Hello I am trying to classify text, here is the code

df <- read.csv("D:/AS/tokpedprepro.csv")

#sampling
set.seed(123)
df <- df[sample(nrow(df)),]
df <- df[sample(nrow(df)),]

#Convert to corpus
dfCorpus <- Corpus(VectorSource(df$text))
inspect(dfCorpus[1:20])

#convert DTM
dtm <- DocumentTermMatrix(dfCorpus)
inspect(dtm[1:4, 3:7])

#Data Partition
df.train <- df[1:20,]
df.test <- df[21:37,]

dtm.train <- dtm[1:20,]
dtm.test <- dtm[21:37,]

df.Corpus.train <- dfCorpus[1:20]
df.corpus.test <- dfCorpus[21:37]

train.class <- df$data.class

#TFIDF
dtm.train.knn <- DocumentTermMatrix(df.Corpus.train, control = list(weighting = 
function(x) weightTfIdf(x, normalize = FALSE)))
dim(dtm.train.knn)

The dimension is

[1]  20 194

dtm.test.knn <- DocumentTermMatrix(df.corpus.test, control = list(weighting = 
function(x) weightTfIdf(x, normalize = FALSE)))
dim(dtm.test.knn)

the dimension is

[1]  17 211

Then

knn.pred <- knn(dtm.train.knn, dtm.test.knn, train.class, k=1 )

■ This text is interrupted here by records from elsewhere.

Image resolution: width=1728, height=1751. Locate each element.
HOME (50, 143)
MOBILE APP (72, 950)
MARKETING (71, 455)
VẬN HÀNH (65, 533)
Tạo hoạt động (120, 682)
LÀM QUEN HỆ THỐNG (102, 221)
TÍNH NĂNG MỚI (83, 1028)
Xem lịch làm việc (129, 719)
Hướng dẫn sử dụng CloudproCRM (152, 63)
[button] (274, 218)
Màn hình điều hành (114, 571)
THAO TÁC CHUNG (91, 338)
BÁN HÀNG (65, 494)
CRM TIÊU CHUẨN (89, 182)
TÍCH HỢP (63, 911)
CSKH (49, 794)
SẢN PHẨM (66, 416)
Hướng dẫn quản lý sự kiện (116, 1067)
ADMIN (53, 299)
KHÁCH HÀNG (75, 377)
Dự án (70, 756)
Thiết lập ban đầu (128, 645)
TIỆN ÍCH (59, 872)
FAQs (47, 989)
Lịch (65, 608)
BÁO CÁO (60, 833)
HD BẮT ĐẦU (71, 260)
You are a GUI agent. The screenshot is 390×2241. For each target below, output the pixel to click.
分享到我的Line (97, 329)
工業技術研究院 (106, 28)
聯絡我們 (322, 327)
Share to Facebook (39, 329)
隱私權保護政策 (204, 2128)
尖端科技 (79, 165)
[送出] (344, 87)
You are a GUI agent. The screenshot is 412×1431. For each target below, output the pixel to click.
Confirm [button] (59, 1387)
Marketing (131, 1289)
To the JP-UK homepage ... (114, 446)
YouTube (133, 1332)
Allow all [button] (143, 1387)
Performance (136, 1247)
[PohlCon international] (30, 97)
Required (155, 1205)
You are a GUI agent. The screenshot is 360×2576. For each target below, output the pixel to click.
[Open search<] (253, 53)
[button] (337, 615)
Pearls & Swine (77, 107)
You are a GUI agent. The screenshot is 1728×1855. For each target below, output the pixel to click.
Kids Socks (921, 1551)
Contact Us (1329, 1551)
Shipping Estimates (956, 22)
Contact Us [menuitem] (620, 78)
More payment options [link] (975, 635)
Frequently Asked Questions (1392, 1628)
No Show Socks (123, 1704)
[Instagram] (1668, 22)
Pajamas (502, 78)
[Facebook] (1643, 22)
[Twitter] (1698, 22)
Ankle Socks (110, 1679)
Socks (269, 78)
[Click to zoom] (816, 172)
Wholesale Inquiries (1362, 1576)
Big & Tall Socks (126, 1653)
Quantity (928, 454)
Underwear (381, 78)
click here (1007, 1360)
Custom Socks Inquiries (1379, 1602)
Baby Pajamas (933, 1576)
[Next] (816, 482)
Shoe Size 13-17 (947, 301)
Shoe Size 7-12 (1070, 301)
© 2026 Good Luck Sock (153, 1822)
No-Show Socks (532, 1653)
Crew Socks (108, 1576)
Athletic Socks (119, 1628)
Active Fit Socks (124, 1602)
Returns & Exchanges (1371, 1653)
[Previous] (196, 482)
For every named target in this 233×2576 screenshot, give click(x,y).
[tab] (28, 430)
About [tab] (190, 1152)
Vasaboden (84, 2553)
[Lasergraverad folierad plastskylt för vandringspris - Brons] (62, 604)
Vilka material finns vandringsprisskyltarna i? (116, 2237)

But error 'train' and 'class' have different lengths

What should i do? Thanks

dikfaj
  • 1
  • 2
  • Please create a [reproducible example](http://stackoverflow.com/questions/5963269/how-to-make-a-great-r-reproducible-example). – phiver Jan 12 '20 at 09:08

1 Answers1

0

Your train.class is train.class <- df$data.class, but your dtm.train.knn is based on dfCorpus[1:20]. You need to change length of your train.class, probably as train.class <- df$data.class[1:20].

jyr
  • 690
  • 6
  • 20